How can I make this code loop(run) through all the sentences in my dataframe?

def get_sentiment(review):
    for text in review:
        senti = nlp.annotate(text,
                       properties={
                           'annotators': 'sentiment',
                           'outputFormat': 'json',
                           'timeout': 40000,
                       })

    #for i in senti["sentences"]:
        return ("{}: '{}': {} (Sentiment Value) {} (Sentiment)".format(
        s["index"],
        " ".join([t["word"] for t in s["tokens"]]),
        s["sentimentValue"], s["sentiment"]))

The above when executed returns only the first row sentence: Below...

"0: 'you can see everything from thousands of years in human history it was an unforgettable and wonderful trip to paris for me': 3 (Sentiment Value) Positive (Sentiment)"

I have tried several variations for the get_sentiment function but the best result I get is the one shown.

My dataframe is called 'reviews' and has one column (Review).

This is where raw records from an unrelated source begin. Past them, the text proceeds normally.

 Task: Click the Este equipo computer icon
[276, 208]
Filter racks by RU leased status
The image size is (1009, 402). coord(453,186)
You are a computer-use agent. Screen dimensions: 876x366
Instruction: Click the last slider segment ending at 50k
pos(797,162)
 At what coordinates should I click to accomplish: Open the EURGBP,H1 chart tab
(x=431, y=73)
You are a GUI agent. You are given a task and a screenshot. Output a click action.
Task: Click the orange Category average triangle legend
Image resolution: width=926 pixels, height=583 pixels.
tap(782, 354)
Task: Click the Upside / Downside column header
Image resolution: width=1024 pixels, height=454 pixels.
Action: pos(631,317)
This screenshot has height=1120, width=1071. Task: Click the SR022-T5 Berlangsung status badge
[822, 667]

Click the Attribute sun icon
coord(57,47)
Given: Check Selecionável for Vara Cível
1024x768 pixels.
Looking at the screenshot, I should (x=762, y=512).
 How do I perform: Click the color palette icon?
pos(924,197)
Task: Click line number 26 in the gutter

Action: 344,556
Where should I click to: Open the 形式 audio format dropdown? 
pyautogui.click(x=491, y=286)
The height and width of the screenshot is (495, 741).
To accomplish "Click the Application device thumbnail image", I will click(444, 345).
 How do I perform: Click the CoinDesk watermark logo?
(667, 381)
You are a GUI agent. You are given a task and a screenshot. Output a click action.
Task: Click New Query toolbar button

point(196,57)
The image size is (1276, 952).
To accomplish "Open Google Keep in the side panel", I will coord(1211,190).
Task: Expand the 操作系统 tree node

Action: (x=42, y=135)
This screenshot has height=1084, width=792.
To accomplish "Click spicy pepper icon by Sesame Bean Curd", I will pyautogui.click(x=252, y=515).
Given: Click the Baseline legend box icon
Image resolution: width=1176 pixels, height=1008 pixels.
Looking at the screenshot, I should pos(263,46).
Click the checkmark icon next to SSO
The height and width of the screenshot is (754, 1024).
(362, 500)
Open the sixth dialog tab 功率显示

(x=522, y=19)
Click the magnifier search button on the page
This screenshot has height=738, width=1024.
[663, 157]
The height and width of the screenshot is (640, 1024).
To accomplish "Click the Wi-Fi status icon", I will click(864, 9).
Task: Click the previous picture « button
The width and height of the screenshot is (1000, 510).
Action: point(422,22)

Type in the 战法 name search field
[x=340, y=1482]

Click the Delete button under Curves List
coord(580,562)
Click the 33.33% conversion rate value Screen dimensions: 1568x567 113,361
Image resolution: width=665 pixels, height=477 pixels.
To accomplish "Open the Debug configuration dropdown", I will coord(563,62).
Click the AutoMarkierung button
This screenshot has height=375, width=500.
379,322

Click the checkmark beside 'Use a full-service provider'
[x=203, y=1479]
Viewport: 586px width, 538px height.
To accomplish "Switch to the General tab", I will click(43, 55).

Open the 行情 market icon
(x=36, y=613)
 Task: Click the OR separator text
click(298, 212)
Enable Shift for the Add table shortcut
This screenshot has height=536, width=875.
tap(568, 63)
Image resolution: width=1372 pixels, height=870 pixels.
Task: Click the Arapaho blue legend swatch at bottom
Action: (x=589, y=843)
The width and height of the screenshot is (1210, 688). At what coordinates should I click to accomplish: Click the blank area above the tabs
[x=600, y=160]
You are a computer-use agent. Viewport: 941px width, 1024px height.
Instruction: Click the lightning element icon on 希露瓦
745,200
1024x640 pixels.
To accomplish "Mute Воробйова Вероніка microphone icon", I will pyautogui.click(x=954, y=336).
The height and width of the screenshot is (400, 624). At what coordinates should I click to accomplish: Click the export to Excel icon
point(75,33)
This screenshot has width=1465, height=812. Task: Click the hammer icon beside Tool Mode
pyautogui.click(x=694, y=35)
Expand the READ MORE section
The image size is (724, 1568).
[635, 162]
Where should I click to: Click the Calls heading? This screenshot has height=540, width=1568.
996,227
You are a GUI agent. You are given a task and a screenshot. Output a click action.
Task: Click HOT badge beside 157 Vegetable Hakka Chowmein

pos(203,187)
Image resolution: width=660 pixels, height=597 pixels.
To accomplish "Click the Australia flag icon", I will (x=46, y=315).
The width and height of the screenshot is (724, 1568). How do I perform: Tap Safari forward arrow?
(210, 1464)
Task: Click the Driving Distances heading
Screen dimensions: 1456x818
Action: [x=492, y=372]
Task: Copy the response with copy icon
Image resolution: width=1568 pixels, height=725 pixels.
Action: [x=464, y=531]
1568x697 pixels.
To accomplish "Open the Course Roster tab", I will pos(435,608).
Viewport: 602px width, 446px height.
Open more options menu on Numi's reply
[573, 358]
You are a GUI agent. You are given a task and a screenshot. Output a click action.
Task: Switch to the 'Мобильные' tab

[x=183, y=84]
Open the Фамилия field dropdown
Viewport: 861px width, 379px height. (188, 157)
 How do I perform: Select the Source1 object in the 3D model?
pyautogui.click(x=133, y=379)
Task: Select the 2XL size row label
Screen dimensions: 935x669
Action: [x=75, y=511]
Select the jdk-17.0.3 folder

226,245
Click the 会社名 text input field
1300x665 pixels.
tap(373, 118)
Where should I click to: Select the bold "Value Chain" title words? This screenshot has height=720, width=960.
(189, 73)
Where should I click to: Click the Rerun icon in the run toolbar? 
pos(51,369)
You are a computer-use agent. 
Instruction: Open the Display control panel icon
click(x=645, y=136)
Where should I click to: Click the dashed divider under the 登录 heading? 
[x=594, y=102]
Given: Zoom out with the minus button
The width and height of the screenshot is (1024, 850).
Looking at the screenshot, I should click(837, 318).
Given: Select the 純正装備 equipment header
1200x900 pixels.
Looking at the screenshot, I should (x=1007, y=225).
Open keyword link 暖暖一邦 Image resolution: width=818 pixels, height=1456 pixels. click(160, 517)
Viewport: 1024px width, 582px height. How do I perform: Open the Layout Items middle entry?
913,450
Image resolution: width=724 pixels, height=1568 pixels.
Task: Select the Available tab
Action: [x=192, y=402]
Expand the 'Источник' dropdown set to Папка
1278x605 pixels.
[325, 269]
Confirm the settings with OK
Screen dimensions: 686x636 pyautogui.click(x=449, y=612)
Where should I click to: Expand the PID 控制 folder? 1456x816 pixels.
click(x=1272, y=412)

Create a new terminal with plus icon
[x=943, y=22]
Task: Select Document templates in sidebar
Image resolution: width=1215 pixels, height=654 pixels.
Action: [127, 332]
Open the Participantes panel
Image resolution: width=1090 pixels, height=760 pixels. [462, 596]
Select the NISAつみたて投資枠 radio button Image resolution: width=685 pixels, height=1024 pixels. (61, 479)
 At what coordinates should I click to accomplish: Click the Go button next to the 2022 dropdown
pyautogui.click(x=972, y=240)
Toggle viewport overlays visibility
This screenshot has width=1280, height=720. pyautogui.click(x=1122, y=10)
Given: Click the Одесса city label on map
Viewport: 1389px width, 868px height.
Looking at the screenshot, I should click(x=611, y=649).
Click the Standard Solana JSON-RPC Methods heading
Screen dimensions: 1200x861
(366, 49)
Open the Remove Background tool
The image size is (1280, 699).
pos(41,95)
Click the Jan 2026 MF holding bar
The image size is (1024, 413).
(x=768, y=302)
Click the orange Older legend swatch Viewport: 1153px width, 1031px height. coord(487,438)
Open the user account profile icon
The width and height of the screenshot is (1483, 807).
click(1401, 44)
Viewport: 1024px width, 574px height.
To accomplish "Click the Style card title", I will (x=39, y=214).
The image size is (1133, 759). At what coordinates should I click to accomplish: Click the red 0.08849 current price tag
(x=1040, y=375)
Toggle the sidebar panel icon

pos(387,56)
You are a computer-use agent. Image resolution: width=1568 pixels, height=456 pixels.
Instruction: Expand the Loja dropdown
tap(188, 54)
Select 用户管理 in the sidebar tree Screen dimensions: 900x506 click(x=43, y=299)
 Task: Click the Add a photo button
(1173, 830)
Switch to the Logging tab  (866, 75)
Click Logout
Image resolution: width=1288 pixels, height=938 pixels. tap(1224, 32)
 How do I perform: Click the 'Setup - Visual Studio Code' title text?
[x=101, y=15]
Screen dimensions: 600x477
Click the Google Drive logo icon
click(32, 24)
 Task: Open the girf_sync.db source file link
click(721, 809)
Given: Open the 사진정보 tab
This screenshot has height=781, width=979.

This is the content:

                                                                                                 Review
0   you can see everything from thousands of years in human history it was an unforgettable and wonderful trip to paris for me
1   buy your tickets in advance and consider investing in one of many reputable tour guides that you can find online for at least part of your visit to the louvre these 2 arrangements will absolutely maximize your time and enjoyment of th...
2   quite an interesting place and a must see for art lovers the museum is larger than i expected and has so many exhibition areas that a full day trip might be needed if one wants to visit the whole place
3   simply incredible do not forget to get a three day pass if you love architecture art and history it is a must
4   we got here about 45 minutes before opening time and we were very first in line to get into the museum make sure to buy tickets ahead of time to help get in faster this museum is massive and can easily take your entire day an incredi...
2

There are 2 answers

1
arnaud On BEST ANSWER

Define your method get_sentiment as the following:

def get_sentiment(row):

    s = nlp.annotate(
        row.Review,
        properties={
            "annotators": "sentiment",
            "outputFormat": "json",
            "timeout": 40000,
        },
    )

    print(
        "{}: '{}': {} (Sentiment Value) {} (Sentiment)".format(
            row.index.iloc[0],
            " ".join([t["word"] for t in s["tokens"]]),
            s["sentimentValue"],
            s["sentiment"],
        )
    )

Use pandas.DataFrame.apply() and run:

>>> reviews.apply(get_sentiment, axis=1)
1
Azle Blade On

You return statement is inside the for loop. As the property of return is to break the function as soon as it executes, so the function will break just after the first.

What you need do to :

Make a var just before the loop starts, append the values after each loop. And finally, move return var out of the for a loop,.